[start of Records to process]

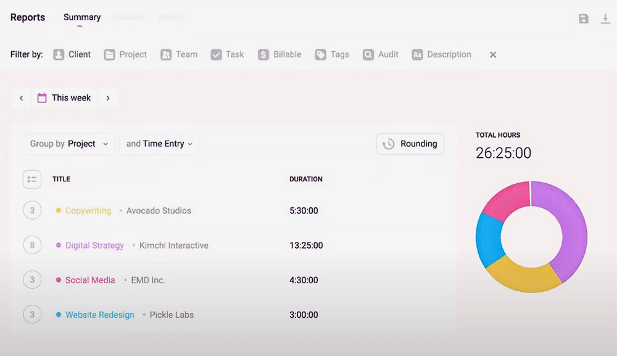Clear filters with the X button

pos(493,55)
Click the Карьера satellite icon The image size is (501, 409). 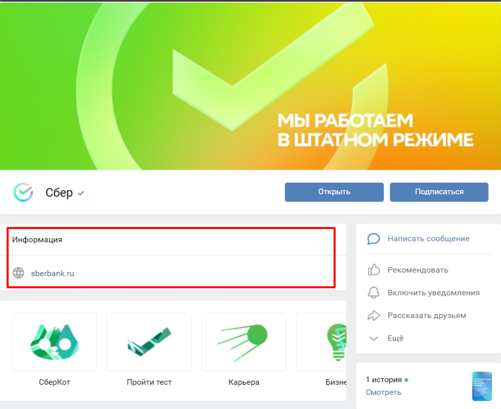pyautogui.click(x=243, y=342)
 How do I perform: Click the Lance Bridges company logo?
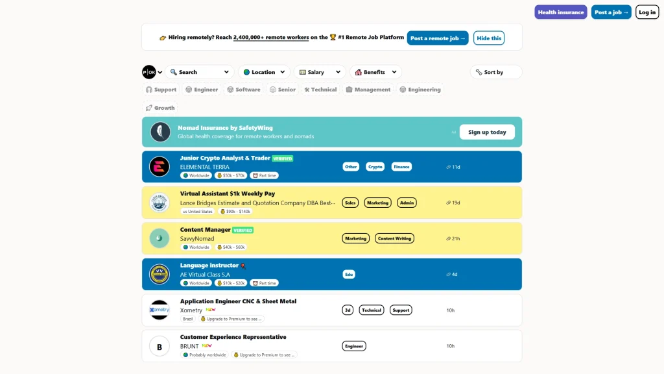coord(160,203)
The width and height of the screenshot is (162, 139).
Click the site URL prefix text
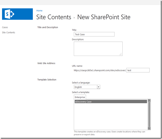click(x=100, y=70)
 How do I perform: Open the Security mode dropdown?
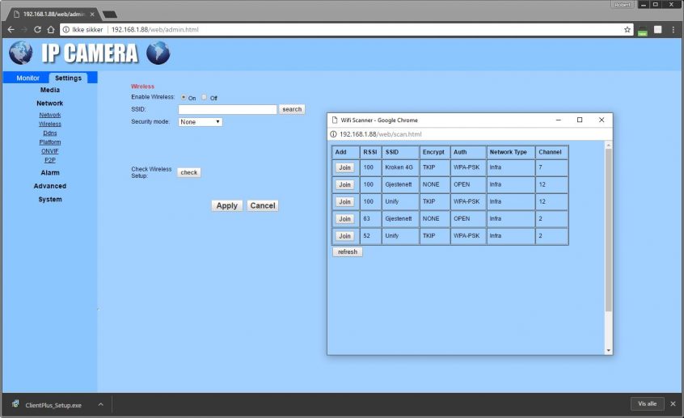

[end of Records to process]

_Written request_: Update the part of the records that opens with the line containing "How do I perform: Click" and closes with the end of the records, both ends included, by changing "company logo" to "brand logo" and keeping everything else the same. Leave the pictures out of your answer.

_Exercise output_:
 How do I perform: Click the Lance Bridges brand logo?
coord(160,203)
The width and height of the screenshot is (162, 139).
Click the site URL prefix text
click(x=100, y=70)
 How do I perform: Open the Security mode dropdown?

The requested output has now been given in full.